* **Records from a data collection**
___

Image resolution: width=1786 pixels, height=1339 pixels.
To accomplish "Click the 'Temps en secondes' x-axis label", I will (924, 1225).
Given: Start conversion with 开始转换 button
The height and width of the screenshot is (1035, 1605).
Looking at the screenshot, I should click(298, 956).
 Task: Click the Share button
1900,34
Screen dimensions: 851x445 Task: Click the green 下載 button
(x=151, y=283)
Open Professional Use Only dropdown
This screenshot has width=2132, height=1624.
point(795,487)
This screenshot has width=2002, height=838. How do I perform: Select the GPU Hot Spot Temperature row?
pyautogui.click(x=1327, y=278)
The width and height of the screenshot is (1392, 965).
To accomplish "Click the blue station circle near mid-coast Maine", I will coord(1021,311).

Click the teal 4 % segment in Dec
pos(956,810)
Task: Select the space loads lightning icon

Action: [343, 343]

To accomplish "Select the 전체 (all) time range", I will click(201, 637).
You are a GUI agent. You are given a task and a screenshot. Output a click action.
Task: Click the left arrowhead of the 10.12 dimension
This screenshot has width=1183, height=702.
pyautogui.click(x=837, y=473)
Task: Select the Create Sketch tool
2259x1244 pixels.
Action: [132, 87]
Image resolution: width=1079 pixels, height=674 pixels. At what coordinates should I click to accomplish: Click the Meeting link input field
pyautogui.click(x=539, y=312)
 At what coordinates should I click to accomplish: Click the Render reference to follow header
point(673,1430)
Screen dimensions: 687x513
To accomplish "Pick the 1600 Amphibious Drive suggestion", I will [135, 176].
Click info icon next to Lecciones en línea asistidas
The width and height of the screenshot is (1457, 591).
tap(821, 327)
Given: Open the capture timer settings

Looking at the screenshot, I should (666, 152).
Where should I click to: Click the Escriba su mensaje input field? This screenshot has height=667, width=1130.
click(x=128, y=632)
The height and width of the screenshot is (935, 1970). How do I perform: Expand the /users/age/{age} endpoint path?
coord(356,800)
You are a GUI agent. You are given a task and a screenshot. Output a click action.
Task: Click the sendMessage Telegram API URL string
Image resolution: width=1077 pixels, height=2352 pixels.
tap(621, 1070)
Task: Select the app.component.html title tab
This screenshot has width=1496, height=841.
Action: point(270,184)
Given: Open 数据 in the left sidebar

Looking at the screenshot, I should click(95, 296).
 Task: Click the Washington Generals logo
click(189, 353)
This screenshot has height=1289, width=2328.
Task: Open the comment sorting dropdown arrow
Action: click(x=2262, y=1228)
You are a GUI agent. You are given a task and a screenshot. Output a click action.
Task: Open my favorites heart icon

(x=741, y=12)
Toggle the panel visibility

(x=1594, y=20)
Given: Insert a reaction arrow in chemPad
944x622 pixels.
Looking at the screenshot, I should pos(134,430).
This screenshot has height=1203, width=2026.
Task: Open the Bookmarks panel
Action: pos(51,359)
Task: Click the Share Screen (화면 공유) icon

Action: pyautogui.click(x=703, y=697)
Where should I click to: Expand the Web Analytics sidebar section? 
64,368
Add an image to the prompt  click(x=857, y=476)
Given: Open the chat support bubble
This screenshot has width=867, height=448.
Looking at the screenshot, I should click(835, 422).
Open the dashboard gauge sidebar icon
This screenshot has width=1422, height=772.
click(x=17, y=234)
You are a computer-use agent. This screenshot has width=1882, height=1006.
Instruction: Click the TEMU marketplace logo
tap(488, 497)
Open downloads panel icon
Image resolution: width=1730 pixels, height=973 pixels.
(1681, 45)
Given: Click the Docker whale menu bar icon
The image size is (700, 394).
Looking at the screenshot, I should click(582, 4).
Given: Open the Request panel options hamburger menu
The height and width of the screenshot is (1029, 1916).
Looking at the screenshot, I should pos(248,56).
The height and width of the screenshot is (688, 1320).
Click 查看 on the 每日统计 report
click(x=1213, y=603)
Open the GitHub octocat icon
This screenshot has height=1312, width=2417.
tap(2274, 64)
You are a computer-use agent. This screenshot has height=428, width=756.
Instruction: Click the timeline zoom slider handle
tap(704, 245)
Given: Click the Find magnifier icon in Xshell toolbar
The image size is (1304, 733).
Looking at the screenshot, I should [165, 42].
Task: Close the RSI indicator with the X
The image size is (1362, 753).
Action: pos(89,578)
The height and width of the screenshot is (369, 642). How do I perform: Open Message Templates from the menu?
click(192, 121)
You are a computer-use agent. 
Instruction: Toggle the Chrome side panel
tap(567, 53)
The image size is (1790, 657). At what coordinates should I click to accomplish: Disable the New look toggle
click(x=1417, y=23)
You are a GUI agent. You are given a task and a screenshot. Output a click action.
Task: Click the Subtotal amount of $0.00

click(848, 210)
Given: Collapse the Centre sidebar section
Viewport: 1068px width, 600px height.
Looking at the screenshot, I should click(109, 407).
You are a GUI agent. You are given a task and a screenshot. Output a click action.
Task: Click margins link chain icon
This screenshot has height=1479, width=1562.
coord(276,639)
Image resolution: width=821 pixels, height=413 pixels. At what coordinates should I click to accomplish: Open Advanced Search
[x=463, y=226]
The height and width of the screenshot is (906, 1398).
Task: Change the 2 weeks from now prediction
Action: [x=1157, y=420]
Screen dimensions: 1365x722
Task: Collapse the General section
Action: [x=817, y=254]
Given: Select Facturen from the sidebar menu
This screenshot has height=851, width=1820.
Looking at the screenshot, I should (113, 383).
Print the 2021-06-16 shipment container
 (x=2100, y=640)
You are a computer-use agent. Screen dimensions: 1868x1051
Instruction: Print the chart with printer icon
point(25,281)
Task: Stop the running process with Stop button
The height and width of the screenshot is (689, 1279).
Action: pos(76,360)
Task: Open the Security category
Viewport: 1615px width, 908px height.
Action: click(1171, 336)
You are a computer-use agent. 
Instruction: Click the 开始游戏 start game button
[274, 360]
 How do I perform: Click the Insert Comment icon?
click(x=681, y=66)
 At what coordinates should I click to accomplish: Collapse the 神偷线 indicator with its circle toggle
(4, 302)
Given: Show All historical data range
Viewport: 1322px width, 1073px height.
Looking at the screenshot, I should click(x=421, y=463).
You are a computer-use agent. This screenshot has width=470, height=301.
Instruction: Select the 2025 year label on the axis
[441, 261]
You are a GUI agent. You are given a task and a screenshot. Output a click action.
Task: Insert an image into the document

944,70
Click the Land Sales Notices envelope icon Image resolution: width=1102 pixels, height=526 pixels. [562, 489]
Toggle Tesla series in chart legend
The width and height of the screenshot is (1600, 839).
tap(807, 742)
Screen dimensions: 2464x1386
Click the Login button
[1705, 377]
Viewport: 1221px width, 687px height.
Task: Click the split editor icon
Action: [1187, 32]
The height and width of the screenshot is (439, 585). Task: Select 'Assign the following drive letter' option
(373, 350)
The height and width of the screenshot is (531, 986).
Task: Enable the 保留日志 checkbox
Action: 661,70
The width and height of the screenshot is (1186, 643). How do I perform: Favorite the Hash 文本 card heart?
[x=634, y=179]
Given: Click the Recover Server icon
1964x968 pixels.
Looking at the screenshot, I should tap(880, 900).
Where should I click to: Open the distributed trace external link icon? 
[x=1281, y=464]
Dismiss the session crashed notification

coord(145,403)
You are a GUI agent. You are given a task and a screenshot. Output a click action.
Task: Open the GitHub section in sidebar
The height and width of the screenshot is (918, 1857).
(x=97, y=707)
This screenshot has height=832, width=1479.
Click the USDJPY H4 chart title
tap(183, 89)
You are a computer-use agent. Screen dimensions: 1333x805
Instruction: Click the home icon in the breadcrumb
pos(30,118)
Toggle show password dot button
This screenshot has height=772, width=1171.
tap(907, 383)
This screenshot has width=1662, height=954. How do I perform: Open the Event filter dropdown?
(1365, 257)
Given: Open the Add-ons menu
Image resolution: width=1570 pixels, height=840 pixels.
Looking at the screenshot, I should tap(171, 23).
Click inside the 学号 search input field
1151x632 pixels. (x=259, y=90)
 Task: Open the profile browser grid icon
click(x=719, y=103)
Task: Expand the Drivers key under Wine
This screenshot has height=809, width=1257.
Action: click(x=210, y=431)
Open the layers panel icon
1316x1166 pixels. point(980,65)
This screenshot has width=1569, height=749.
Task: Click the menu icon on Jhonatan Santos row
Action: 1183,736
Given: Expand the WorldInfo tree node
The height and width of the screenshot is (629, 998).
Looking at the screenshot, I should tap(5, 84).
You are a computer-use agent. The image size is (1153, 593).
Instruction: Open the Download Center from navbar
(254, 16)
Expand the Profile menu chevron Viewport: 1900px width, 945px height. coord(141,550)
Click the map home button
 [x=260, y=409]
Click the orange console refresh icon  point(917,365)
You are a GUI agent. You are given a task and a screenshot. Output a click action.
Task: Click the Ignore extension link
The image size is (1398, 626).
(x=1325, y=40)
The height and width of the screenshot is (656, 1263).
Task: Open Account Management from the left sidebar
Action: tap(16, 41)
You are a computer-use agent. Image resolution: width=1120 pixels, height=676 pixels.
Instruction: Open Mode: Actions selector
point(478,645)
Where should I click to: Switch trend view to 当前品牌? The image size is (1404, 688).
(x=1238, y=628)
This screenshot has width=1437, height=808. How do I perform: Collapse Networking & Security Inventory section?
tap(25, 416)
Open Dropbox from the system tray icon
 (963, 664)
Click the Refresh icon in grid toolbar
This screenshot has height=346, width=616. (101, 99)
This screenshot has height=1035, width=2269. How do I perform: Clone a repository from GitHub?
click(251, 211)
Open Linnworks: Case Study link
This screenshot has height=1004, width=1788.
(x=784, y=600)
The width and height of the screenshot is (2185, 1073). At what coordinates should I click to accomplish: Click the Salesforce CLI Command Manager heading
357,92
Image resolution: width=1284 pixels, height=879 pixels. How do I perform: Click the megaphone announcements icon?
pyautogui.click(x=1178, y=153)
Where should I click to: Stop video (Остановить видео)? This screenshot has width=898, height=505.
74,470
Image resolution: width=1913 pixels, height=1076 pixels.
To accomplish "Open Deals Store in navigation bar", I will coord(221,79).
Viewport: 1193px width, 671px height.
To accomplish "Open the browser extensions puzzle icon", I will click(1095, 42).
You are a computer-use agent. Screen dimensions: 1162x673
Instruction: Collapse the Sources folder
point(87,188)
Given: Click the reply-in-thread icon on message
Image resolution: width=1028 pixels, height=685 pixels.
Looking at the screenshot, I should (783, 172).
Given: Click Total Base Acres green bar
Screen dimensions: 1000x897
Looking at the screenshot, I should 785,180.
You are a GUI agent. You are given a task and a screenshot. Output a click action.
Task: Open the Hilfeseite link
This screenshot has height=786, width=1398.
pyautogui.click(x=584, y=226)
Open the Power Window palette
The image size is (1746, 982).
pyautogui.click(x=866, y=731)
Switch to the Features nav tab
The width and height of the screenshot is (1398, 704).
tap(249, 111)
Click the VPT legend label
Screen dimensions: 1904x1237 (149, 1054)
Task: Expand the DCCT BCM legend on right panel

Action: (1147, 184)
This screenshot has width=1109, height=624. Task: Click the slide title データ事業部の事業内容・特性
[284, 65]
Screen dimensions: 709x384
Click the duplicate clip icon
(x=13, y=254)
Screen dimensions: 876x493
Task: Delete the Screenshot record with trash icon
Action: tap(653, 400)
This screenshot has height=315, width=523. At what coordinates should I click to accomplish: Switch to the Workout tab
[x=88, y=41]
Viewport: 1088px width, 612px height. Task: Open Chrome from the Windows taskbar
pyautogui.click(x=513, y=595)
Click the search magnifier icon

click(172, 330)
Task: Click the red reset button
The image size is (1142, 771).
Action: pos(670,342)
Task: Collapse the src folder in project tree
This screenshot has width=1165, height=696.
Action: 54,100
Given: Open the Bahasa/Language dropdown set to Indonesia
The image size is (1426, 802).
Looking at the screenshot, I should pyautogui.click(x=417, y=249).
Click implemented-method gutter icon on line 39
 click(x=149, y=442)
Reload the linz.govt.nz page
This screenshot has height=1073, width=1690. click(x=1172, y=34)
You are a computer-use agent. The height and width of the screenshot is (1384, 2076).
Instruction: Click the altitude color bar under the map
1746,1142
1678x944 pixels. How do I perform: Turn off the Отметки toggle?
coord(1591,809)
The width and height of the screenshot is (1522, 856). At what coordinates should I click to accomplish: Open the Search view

___

* **PROBLEM DESCRIPTION**
Retype the entries above exactly, but only from the line containing "Image resolution: width=1028" through the line containing "Task: Open the Hilfeseite link", both included.

* **COMPLETED TASK**
Image resolution: width=1028 pixels, height=685 pixels.
Looking at the screenshot, I should (783, 172).
Given: Click Total Base Acres green bar
Screen dimensions: 1000x897
Looking at the screenshot, I should 785,180.
You are a GUI agent. You are given a task and a screenshot. Output a click action.
Task: Open the Hilfeseite link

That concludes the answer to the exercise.